W województwie opolskim, z powodu zniszczeń i wysokiego stanu wód, zablokowane są odcinki:
- DK40 w Głuchołazach, gdzie most tymczasowy i konstrukcja nowego mostu zostały porwane przez nurt rzeki,
- DK45 w Krapkowicach z powodu podmycia i uszkodzenia jezdni,
- DK46 w Malerzowicach Wielkich, gdzie most został zamknięty z powodu wysokiego stanu wód,
- DK94 w pobliżu Skorogoszczy.
W województwie dolnośląskim zablokowane są odcinki:
- DK94 w Bolesławcu, gdzie został zamknięty most z powodu wysokiego poziomu wody.
W województwie lubuskim ruch jest wstrzymany na:
- DK12 w miejscowości Szprotawa.
Pomimo trudnych warunków w woj. opolskim na drodze krajowej nr 40 w Mochowie ruch jest utrzymany, ale przejazd przez most odbywa się wahadłowo ze względu na wysoki stan wody. Podobnie sytuacja wygląda na drodze krajowej nr 39 w miejscowości Brzeg. Z kolei na drodze krajowej nr 46 w Kamienicy wprowadzony został ruch wahadłowy.
W województwie śląskim wszystkie drogi krajowe są przejezdne i utrudnienia nie powinny występować.
Sytuacja na kolei
Pracownicy PLK z ogromnym zaangażowaniem bronili mostu kolejowego nad Nysą Kłodzką w Lewinie Brzeskim, leżącego na kluczowej magistrali Wrocław – Opole – Katowice – Kraków – Rzeszów. W trudnych warunkach powodziowych usuwali konary i inne materiały naniesione przez wodę, które mogły uszkodzić konstrukcję mostu. Dzięki ich pracy i poświęceniu udało się zabezpieczyć most, co umożliwi bezpieczny ruch pociągów na tej strategicznej trasie.

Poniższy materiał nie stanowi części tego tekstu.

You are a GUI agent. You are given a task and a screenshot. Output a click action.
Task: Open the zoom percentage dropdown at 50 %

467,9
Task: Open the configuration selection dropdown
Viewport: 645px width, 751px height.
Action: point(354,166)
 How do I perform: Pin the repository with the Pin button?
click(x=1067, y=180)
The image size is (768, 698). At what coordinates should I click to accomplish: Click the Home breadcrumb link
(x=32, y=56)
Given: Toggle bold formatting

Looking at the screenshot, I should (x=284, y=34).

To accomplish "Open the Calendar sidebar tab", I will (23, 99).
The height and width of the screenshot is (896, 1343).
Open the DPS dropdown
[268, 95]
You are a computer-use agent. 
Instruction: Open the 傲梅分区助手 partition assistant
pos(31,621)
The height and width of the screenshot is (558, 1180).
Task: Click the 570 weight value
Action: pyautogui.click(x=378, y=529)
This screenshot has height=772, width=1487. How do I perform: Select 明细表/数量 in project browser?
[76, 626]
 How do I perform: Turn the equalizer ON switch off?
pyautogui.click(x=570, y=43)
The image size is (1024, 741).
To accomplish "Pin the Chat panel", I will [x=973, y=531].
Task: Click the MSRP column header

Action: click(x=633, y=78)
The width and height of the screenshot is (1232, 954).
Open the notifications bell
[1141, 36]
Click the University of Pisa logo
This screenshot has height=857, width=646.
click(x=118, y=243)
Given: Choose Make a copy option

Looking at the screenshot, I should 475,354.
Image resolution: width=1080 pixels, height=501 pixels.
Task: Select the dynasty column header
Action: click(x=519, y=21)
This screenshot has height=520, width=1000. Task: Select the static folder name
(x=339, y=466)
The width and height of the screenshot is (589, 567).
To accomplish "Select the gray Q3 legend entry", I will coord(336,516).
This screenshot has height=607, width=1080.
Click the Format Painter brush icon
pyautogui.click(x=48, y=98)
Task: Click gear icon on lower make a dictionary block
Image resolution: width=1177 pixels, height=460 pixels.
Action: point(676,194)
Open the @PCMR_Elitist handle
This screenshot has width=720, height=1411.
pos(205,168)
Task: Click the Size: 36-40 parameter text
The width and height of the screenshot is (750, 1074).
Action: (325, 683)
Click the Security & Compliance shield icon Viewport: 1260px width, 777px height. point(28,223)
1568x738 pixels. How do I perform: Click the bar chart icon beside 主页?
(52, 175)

W bardzo szybkim tempie uruchomione zostały zalane i zniszczone linie kolejowe, dzięki czemu przywrócono dojazdy do Szklarskiej Poręby, Jeleniej Góry, Kłodzka i Nysy. Najtrudniejsza sytuacja występuje w rejonie węzła Kłodzko, na linii Nysa – Prudnik oraz na stacji Głuchołazy, gdzie powódź zdeformowała tory i wypłukała podsypkę. Prace w tych miejscach są kontynuowane, aby jak najszybciej przywrócić przejezdność.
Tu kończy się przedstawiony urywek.